Gavi, entre inmaduros

La edad nos sirve, habitualmente, para analizar qué hemos hecho y para saber, hipotéticamente, cuánto nos queda. En el fútbol, sobre todo echamos mano del DNI para comparar una temprana aparición con la de otros niños prodigio, con Ansu Fati como unidad de medida, o para reivindicar como Joaquín que hay vida en la cuarentena. En el Barça, más allá de cualquier otra comparativa, los años de unos y otros nos sirven últimamente para calibrar el grado de cordura y madurez. Y ahí, paradójicamente, son los críos los que mantienen a este club en pie y son los adultos, lamentablemente, los que dilapidan día a día su reputación.

Obviando a Casaus y esporádicos casos más, en el palco se han empeñado en heredar esta tendencia antinatural. No es casualidad que a estas alturas Koeman (58 años) se empeñe con sus maneras, en forma de meme, en bajarse del pedestal al que se subió en Wembley, cuando el entorno le comprendía dada la escasez y estaba de su parte, y que Laporta (59) deambule de peñas y con vídeos (de primera) para justificar lo injustificable. Mientras, Pedri (18) ayer y Gavi (17) hoy son los que realmente dan el nivel, cerrando la boca y hablando con los pies.
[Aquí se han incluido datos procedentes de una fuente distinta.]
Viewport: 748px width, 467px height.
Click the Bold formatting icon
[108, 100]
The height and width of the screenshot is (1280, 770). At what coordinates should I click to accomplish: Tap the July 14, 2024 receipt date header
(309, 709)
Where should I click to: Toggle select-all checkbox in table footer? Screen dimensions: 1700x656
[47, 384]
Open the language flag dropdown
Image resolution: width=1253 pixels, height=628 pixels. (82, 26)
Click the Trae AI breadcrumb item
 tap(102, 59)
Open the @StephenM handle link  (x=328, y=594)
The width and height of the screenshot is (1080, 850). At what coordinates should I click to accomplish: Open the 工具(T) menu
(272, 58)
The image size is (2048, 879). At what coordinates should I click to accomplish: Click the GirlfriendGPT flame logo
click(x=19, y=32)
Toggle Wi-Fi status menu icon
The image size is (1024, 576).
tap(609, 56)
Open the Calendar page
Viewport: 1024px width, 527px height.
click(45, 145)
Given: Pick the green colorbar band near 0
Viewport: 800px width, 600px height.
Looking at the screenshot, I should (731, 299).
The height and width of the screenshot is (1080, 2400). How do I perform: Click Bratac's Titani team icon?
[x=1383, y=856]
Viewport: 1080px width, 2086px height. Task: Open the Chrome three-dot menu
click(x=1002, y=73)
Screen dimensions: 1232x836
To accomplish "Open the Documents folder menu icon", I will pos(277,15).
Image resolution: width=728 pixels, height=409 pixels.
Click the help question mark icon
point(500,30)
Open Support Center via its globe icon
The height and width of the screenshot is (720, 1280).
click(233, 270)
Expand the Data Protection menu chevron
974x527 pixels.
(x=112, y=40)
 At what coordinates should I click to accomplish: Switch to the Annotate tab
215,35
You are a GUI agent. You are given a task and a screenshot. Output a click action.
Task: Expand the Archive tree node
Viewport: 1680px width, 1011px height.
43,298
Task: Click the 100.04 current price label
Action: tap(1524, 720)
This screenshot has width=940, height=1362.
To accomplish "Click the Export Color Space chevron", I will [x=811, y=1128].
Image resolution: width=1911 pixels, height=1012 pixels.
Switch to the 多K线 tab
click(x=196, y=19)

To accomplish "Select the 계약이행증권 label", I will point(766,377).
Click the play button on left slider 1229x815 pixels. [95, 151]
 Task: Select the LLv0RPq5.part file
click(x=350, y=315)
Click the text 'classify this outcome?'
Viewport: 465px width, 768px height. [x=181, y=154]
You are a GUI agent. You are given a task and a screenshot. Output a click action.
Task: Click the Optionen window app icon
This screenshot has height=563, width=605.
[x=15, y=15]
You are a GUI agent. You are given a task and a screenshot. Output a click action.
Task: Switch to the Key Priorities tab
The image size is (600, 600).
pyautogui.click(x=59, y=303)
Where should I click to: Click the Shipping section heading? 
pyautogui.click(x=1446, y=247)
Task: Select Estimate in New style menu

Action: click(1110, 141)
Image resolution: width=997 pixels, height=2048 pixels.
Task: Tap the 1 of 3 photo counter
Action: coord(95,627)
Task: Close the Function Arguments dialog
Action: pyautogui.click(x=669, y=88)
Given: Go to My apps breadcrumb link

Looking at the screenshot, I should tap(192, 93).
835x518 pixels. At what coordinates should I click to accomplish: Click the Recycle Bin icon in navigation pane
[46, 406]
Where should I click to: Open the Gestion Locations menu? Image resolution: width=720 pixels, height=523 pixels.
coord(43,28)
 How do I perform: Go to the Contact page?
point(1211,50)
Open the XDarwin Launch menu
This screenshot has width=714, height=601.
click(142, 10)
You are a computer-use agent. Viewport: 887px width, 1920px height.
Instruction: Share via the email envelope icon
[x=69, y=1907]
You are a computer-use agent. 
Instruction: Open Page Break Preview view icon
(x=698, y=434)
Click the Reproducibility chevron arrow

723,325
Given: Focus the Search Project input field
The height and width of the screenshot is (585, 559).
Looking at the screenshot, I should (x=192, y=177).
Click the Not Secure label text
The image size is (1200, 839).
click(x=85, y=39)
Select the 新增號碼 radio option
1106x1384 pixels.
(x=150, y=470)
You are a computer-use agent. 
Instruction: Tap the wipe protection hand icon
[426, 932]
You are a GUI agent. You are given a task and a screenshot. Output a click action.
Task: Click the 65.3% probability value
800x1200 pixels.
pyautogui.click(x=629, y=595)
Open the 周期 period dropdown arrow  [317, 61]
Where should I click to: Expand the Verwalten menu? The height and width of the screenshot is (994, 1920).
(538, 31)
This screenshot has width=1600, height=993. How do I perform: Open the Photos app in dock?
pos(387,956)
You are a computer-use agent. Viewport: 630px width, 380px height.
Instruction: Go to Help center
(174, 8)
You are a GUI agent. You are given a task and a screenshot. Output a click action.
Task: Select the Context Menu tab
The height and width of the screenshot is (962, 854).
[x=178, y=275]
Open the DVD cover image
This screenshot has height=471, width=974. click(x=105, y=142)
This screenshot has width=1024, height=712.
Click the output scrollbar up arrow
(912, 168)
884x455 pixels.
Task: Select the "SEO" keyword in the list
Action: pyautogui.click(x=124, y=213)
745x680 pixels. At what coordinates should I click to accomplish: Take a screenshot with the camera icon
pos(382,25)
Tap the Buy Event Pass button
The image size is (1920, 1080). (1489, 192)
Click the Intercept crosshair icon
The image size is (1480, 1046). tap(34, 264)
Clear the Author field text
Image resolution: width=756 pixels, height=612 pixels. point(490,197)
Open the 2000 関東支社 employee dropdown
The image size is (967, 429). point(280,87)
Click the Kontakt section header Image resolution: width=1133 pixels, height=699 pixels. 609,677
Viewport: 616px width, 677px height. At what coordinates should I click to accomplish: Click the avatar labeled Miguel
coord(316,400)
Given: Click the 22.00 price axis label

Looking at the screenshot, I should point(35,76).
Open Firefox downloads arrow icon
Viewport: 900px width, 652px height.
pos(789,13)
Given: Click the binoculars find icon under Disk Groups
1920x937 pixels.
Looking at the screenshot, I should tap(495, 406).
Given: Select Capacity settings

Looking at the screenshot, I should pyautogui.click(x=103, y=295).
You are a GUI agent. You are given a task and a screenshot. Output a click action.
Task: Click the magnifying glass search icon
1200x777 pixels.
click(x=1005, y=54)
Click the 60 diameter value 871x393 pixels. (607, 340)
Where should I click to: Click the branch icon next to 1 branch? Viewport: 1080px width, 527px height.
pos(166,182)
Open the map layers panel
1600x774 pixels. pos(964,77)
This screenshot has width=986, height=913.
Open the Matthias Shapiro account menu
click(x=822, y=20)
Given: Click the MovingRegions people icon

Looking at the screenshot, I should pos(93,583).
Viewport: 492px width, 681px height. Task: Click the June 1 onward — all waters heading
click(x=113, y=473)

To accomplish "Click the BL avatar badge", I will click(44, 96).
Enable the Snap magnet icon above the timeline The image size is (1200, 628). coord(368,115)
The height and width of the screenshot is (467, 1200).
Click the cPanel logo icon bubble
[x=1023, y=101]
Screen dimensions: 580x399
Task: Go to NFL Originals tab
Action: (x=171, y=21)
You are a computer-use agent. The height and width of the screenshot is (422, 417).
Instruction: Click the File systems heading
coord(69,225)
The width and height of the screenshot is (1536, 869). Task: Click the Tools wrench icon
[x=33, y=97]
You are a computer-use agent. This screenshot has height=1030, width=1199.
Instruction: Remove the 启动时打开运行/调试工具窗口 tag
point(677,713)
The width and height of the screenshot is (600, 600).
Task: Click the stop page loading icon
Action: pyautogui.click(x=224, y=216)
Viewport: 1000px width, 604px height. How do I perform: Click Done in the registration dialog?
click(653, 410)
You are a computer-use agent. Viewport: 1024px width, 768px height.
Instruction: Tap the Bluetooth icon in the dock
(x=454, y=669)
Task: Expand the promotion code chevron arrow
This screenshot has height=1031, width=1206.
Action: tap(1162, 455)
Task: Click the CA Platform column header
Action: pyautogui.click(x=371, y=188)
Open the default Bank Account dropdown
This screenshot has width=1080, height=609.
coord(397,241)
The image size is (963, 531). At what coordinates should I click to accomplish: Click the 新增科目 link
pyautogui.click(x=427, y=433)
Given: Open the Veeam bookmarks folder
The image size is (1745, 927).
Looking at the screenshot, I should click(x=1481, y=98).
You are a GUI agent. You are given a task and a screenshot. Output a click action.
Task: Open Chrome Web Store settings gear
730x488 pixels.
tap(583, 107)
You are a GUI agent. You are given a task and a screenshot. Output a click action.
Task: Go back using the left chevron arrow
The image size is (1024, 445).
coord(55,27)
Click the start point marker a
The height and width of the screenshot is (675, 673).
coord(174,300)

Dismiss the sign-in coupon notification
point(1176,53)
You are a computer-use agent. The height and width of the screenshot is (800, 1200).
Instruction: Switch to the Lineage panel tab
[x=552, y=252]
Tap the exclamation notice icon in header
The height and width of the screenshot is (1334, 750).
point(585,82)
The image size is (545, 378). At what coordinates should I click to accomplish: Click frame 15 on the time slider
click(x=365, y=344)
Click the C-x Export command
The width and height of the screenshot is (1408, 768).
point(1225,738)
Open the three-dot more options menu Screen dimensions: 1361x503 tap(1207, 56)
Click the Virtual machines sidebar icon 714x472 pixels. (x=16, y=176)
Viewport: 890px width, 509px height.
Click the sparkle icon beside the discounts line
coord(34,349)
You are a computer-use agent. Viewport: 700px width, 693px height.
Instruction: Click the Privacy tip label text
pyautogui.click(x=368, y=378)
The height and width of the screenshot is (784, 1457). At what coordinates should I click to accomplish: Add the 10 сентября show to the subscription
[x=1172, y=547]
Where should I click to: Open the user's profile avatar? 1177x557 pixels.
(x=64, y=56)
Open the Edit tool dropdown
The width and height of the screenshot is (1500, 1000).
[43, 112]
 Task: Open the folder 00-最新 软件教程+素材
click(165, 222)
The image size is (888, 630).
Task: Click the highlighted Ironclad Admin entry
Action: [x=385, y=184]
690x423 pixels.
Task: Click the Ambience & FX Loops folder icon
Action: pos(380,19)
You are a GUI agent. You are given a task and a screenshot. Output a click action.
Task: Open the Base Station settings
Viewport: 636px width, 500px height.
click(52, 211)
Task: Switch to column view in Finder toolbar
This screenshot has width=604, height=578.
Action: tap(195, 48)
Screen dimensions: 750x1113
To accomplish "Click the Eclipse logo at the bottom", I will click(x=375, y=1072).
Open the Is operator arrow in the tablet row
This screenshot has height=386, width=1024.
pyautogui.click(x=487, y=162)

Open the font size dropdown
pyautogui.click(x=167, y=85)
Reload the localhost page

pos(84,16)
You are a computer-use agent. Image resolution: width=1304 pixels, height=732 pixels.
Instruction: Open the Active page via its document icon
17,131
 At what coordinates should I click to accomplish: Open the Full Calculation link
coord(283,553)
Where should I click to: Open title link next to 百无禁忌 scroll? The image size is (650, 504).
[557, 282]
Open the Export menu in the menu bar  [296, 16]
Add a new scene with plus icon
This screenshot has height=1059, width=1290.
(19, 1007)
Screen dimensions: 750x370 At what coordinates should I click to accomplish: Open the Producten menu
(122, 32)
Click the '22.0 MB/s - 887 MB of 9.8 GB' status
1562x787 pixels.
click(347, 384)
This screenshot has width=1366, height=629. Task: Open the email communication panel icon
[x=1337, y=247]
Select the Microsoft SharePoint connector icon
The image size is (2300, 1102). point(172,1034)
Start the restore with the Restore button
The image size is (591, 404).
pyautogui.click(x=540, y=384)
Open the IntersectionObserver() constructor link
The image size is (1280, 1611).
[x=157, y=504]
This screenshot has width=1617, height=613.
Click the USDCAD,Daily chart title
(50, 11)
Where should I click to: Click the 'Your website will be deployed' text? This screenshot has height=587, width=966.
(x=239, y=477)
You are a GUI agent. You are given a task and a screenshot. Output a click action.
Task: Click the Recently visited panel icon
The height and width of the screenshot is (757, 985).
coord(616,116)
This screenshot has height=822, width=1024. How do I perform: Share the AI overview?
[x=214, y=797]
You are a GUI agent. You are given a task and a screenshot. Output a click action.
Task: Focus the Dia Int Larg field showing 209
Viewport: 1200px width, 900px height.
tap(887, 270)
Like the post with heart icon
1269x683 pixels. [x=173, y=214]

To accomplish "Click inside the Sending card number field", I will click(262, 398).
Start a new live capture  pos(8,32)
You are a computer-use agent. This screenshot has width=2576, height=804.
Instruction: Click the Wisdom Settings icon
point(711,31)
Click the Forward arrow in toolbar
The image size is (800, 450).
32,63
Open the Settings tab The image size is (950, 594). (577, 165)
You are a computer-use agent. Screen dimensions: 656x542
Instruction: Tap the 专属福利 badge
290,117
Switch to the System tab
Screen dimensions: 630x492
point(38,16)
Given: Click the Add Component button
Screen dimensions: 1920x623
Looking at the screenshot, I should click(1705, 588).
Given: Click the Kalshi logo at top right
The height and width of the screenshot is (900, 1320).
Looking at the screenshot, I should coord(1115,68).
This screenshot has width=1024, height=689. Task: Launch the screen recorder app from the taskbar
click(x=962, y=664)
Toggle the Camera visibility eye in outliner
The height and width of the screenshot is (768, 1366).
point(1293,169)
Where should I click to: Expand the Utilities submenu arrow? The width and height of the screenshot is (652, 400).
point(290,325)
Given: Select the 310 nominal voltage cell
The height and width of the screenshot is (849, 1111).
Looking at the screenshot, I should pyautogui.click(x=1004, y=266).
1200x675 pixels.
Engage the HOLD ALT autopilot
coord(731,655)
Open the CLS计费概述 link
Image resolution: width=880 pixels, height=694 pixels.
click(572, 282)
Gavi es el último y esperanzador ejemplo al que se aferra el soci. En plena crisis, no es poco. Recuerden qué estaban haciendo a su edad y sonrían en silencio. Es mejor no airearlo. Arropado por Busquets y espoleado por el dinamismo de De Jong (el que esprinta), mostró un esperanzador desparpajo. A un centrocampista basta verle controlar un balón y mirar al frente para saber si hay futuro o únicamente buen cartel. No fue un partido para enmarcar, ni su aparición en la Tacita de Plata fue como aquella veraniega de Robinho. Pero en un club en el que ya se echa de menos hasta a Braithwaite, hace falta un clavo ardiendo como él al que aferrarse. Sólo la cantera sigue latiendo. Y es eso precisamente, si algún día repararan en ello Koeman y Laporta, lo único que une ahora mismo a plantilla, entrenador, presidente y afición. Para ver a Coutinho trotar y a Luuk sacudirse los complejos, tiren de los críos. Madúrenlo.